=== INPUT RECORDS ===
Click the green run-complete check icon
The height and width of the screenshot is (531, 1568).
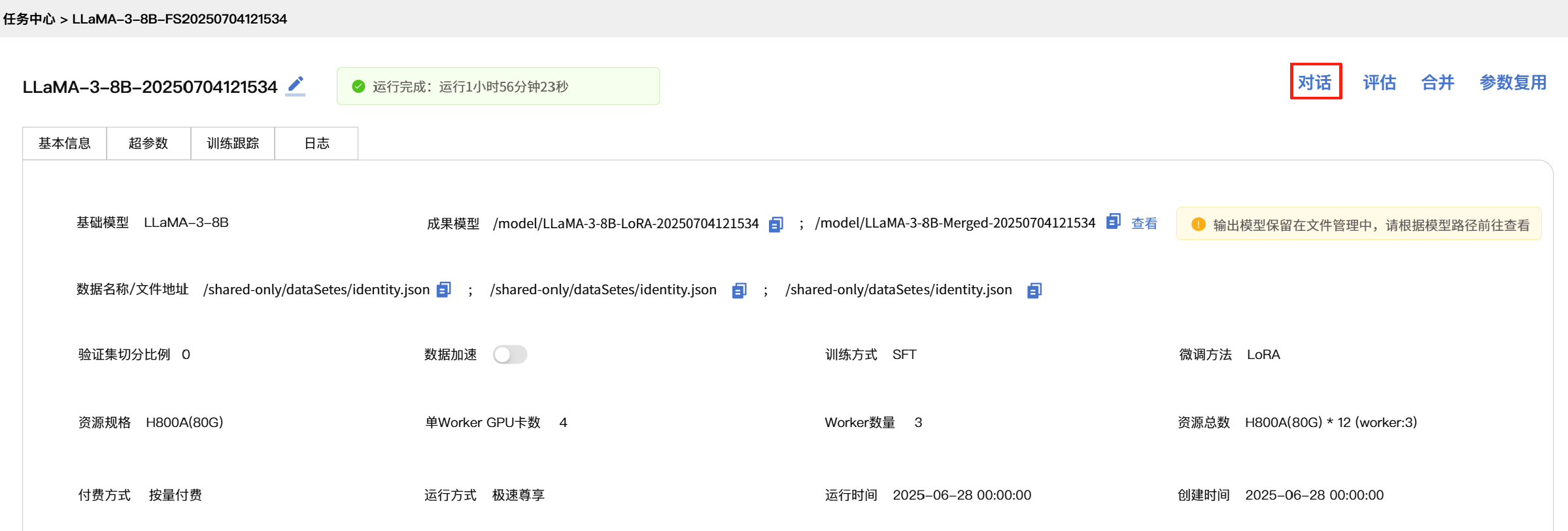(x=358, y=86)
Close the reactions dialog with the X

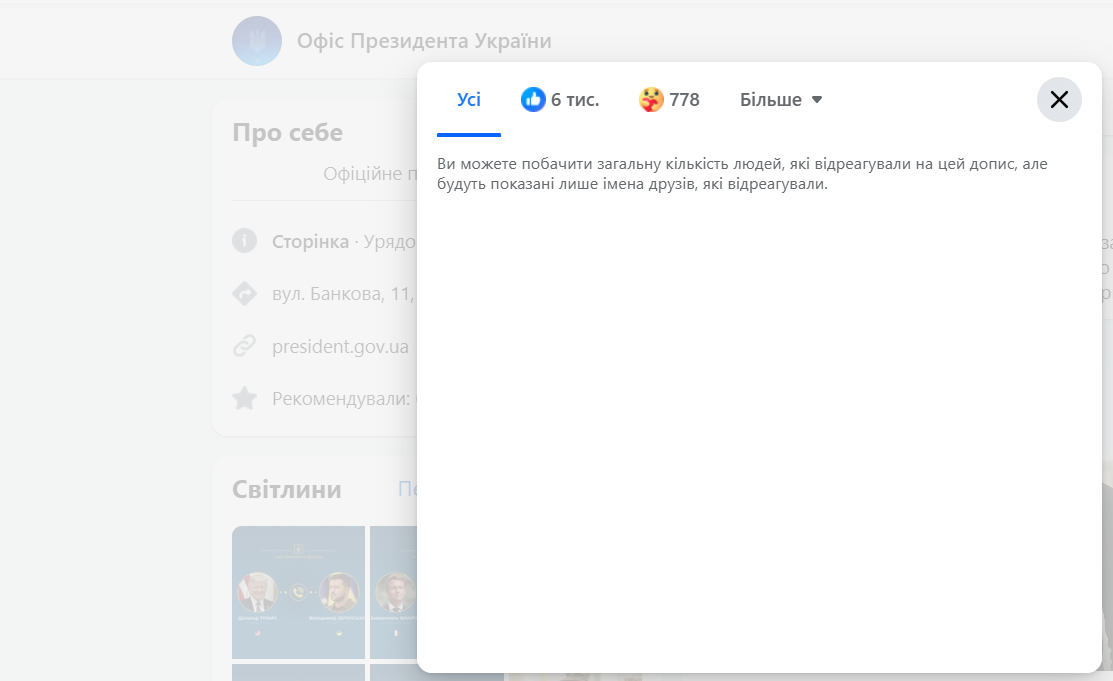tap(1059, 100)
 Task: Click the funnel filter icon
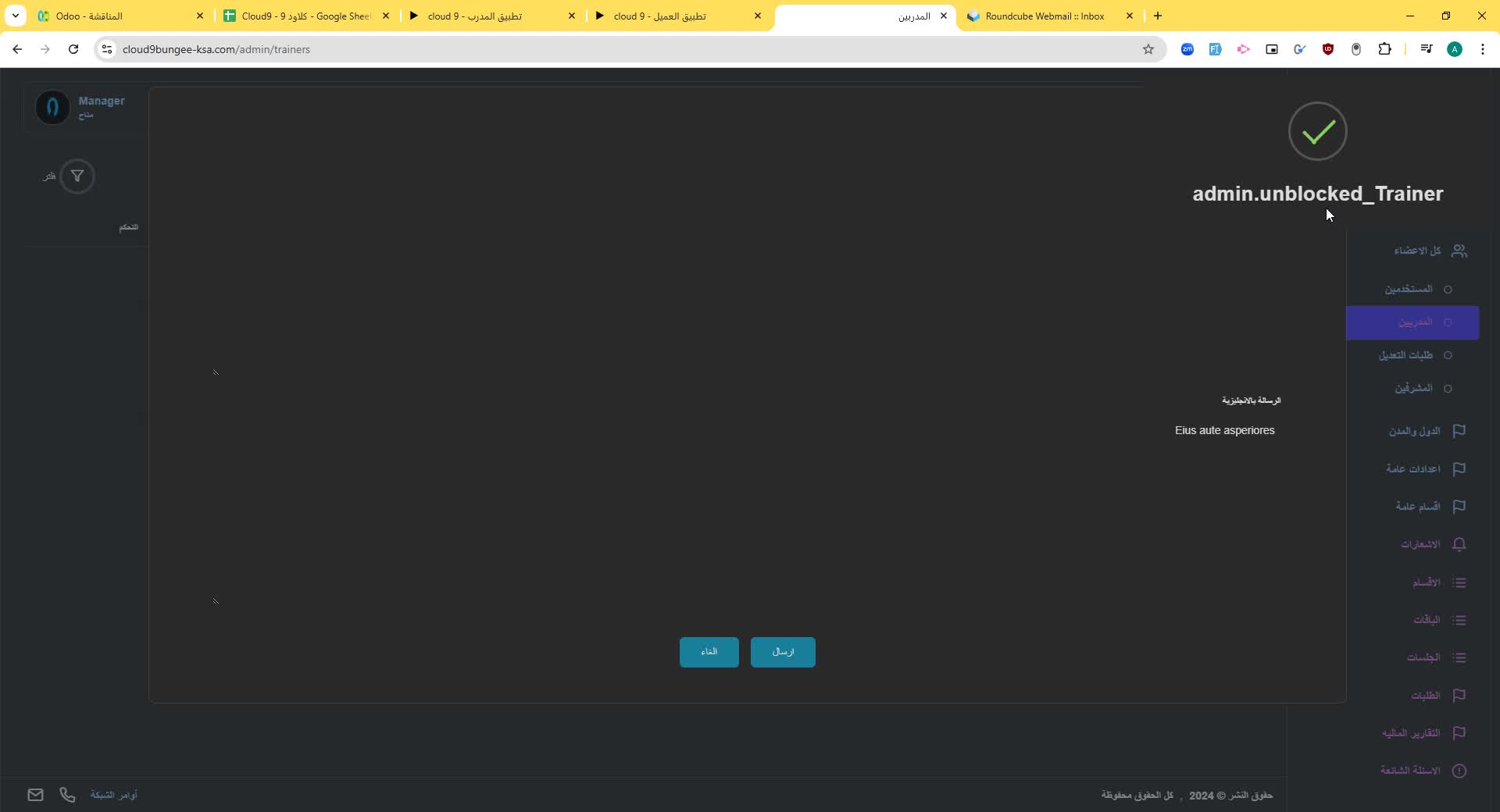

=== WHAT IS REQUIRED ===
Return all records verbatim and drop the pictures.

=== SOLUTION ===
Click the green run-complete check icon
The height and width of the screenshot is (531, 1568).
(x=358, y=86)
Close the reactions dialog with the X

tap(1059, 100)
 Task: Click the funnel filter icon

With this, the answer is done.